## JOB
Please quote the lines of the material below exactly as they appear, everything from the line containing "Given: Toggle bold formatting" down to the line containing "Action: tap(181, 456)", both included.

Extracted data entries
____

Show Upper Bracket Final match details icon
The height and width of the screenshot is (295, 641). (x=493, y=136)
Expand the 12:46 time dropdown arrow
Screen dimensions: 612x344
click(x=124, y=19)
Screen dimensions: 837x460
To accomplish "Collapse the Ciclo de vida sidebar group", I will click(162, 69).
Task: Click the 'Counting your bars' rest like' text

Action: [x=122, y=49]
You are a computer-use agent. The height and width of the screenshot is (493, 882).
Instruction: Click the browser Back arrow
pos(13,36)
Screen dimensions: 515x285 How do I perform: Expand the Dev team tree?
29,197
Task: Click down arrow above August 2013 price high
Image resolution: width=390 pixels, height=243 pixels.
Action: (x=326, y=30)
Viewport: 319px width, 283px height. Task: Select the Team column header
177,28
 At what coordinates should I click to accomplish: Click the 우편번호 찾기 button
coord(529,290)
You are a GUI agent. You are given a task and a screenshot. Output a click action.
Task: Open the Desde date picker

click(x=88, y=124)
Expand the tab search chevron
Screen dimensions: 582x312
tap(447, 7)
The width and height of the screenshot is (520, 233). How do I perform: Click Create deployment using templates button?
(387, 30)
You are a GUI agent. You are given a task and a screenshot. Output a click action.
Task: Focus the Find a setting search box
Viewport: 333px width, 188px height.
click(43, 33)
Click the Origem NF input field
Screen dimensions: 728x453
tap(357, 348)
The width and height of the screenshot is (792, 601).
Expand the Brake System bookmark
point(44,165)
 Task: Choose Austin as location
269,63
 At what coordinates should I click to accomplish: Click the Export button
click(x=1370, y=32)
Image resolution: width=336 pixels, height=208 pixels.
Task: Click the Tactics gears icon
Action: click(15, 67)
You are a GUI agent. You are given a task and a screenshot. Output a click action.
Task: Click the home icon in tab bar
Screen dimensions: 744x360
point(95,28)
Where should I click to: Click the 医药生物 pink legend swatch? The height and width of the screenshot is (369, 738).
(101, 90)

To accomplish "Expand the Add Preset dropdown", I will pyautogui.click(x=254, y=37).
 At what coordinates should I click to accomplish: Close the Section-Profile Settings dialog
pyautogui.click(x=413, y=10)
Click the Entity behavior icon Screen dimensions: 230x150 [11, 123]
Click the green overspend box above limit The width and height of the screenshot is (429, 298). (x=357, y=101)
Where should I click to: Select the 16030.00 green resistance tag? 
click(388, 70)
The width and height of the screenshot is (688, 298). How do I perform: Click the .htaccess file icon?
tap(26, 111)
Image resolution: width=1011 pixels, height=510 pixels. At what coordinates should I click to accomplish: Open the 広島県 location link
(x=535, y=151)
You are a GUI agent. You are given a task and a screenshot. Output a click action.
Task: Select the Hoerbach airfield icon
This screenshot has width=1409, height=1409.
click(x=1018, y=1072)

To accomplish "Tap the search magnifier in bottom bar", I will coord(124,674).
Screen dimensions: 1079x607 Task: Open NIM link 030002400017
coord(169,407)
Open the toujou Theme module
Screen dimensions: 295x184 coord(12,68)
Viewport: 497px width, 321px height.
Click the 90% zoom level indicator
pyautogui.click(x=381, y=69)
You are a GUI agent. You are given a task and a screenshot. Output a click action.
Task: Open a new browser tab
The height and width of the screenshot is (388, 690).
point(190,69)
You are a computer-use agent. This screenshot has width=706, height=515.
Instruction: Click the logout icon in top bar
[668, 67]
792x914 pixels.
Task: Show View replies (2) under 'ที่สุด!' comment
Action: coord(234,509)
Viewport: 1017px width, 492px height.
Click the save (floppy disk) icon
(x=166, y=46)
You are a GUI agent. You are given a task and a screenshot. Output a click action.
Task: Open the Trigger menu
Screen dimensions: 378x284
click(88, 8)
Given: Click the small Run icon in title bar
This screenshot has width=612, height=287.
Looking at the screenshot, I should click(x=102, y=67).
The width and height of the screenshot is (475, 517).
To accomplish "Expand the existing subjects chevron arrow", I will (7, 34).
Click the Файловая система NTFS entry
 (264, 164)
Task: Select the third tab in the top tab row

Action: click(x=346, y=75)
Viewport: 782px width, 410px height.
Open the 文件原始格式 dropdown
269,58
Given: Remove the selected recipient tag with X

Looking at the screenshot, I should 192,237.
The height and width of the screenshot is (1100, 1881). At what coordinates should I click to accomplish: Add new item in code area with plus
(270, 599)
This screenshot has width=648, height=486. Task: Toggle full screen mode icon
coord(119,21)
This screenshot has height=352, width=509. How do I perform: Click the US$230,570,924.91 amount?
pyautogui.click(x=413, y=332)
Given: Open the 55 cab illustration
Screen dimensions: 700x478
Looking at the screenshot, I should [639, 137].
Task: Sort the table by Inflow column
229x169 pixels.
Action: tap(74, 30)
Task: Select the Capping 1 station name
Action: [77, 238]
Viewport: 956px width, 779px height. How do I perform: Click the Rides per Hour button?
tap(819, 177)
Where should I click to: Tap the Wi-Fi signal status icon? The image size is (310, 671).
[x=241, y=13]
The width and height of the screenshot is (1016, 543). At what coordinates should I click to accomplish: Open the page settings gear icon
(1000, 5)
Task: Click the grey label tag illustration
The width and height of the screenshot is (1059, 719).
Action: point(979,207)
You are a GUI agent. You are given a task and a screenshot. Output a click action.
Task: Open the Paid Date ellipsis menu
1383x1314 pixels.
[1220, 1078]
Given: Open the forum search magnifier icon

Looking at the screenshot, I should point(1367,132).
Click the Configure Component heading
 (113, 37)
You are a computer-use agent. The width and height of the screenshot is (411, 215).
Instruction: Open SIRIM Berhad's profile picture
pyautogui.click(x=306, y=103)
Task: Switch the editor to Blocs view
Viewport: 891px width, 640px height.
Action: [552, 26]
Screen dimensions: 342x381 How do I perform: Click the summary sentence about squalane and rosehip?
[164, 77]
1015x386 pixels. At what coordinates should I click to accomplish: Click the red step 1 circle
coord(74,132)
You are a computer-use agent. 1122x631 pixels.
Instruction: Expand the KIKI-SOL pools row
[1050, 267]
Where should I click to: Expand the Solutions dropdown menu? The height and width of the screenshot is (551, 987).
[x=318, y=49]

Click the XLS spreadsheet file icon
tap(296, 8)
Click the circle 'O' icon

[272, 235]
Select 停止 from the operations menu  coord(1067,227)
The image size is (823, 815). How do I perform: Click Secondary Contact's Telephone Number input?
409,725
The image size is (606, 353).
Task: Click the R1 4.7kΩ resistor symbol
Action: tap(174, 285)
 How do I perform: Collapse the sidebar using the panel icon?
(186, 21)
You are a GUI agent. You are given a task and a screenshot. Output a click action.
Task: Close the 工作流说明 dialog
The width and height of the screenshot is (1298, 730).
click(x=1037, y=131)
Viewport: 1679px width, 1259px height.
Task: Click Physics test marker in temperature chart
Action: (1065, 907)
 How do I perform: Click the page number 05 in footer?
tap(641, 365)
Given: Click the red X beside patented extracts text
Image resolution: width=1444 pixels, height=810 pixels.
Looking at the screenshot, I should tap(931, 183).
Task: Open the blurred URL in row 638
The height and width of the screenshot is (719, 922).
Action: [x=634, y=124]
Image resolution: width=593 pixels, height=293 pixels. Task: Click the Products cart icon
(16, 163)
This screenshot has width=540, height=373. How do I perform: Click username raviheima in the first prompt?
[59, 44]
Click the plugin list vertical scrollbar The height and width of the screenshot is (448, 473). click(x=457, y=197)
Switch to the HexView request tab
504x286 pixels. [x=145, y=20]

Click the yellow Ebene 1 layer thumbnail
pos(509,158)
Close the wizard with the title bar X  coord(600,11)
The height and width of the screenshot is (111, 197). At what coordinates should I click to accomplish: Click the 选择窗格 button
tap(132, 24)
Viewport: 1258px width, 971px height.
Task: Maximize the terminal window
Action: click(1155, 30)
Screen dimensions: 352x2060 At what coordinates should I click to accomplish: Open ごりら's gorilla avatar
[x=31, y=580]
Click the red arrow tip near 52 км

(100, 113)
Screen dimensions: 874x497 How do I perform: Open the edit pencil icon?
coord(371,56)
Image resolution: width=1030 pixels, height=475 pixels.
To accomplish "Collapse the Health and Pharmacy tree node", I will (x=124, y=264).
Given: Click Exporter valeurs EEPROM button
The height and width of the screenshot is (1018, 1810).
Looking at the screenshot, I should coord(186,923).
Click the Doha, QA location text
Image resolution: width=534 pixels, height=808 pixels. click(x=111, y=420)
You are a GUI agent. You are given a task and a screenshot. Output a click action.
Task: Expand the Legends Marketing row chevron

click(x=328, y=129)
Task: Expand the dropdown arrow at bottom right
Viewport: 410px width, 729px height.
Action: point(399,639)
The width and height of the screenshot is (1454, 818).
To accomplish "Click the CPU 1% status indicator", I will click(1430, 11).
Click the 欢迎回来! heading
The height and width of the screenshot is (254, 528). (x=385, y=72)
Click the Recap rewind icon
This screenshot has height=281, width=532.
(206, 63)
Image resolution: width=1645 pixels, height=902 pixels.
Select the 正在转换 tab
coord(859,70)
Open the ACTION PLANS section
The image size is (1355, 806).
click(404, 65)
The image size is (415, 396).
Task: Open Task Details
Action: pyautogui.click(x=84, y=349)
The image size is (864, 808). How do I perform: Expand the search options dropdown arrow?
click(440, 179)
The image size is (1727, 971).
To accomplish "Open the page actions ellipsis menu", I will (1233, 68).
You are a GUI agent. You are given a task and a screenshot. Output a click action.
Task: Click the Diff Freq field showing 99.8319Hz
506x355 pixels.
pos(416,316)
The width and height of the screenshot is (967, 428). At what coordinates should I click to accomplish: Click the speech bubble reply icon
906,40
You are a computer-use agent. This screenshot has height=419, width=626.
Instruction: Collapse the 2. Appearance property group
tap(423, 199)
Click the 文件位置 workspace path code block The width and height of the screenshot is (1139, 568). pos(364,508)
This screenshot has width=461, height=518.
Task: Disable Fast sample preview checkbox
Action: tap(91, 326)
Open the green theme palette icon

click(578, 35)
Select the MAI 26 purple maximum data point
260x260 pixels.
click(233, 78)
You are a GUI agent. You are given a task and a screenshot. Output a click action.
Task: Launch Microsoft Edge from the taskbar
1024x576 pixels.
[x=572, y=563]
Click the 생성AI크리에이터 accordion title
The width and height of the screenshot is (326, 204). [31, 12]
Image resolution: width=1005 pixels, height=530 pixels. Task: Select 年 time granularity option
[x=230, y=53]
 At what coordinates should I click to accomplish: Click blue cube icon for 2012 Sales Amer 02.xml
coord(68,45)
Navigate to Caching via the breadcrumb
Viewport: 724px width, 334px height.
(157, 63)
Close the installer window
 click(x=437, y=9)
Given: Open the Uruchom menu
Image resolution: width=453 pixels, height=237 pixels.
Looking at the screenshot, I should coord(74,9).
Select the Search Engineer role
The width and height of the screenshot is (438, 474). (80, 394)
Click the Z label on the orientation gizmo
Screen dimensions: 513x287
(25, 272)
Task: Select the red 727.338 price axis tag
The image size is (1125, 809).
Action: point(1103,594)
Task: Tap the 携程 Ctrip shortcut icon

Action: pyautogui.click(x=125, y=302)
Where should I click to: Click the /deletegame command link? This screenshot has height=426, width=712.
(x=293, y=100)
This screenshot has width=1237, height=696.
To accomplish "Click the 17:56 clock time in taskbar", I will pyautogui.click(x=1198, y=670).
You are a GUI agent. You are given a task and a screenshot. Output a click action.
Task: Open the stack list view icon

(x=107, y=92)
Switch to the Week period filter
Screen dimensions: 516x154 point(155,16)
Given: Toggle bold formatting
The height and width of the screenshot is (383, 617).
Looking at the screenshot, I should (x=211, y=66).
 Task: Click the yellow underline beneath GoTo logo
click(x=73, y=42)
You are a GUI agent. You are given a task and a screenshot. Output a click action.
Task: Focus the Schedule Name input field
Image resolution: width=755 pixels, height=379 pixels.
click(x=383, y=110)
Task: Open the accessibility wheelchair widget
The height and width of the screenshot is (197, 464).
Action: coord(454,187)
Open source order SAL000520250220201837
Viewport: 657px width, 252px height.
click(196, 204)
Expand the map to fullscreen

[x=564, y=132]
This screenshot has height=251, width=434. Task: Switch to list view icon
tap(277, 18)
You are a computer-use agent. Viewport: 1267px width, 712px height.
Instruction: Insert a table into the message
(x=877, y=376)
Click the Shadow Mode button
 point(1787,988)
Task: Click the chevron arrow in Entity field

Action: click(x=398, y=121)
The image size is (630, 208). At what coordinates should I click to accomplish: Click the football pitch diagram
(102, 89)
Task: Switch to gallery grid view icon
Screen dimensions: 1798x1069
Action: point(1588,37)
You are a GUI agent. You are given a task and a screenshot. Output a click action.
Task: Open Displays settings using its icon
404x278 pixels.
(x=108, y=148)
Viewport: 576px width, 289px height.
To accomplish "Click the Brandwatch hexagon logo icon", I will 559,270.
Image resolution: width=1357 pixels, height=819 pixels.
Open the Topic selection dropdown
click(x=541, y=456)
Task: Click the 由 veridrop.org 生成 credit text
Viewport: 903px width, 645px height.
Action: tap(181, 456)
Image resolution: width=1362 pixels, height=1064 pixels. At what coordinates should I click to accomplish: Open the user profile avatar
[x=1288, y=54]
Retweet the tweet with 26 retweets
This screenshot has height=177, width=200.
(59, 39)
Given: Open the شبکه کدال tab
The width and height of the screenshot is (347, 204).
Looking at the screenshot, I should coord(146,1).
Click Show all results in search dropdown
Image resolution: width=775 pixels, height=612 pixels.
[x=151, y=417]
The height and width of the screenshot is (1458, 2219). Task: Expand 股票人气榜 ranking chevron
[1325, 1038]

____

## CORRECT RESPONSE
Given: Toggle bold formatting
The height and width of the screenshot is (383, 617).
Looking at the screenshot, I should (x=211, y=66).
 Task: Click the yellow underline beneath GoTo logo
click(x=73, y=42)
You are a GUI agent. You are given a task and a screenshot. Output a click action.
Task: Focus the Schedule Name input field
Image resolution: width=755 pixels, height=379 pixels.
click(x=383, y=110)
Task: Open the accessibility wheelchair widget
The height and width of the screenshot is (197, 464).
Action: coord(454,187)
Open source order SAL000520250220201837
Viewport: 657px width, 252px height.
click(196, 204)
Expand the map to fullscreen

[x=564, y=132]
This screenshot has height=251, width=434. Task: Switch to list view icon
tap(277, 18)
You are a computer-use agent. Viewport: 1267px width, 712px height.
Instruction: Insert a table into the message
(x=877, y=376)
Click the Shadow Mode button
 point(1787,988)
Task: Click the chevron arrow in Entity field

Action: click(x=398, y=121)
The image size is (630, 208). At what coordinates should I click to accomplish: Click the football pitch diagram
(102, 89)
Task: Switch to gallery grid view icon
Screen dimensions: 1798x1069
Action: point(1588,37)
You are a GUI agent. You are given a task and a screenshot. Output a click action.
Task: Open Displays settings using its icon
404x278 pixels.
(x=108, y=148)
Viewport: 576px width, 289px height.
To accomplish "Click the Brandwatch hexagon logo icon", I will 559,270.
Image resolution: width=1357 pixels, height=819 pixels.
Open the Topic selection dropdown
click(x=541, y=456)
Task: Click the 由 veridrop.org 生成 credit text
Viewport: 903px width, 645px height.
Action: tap(181, 456)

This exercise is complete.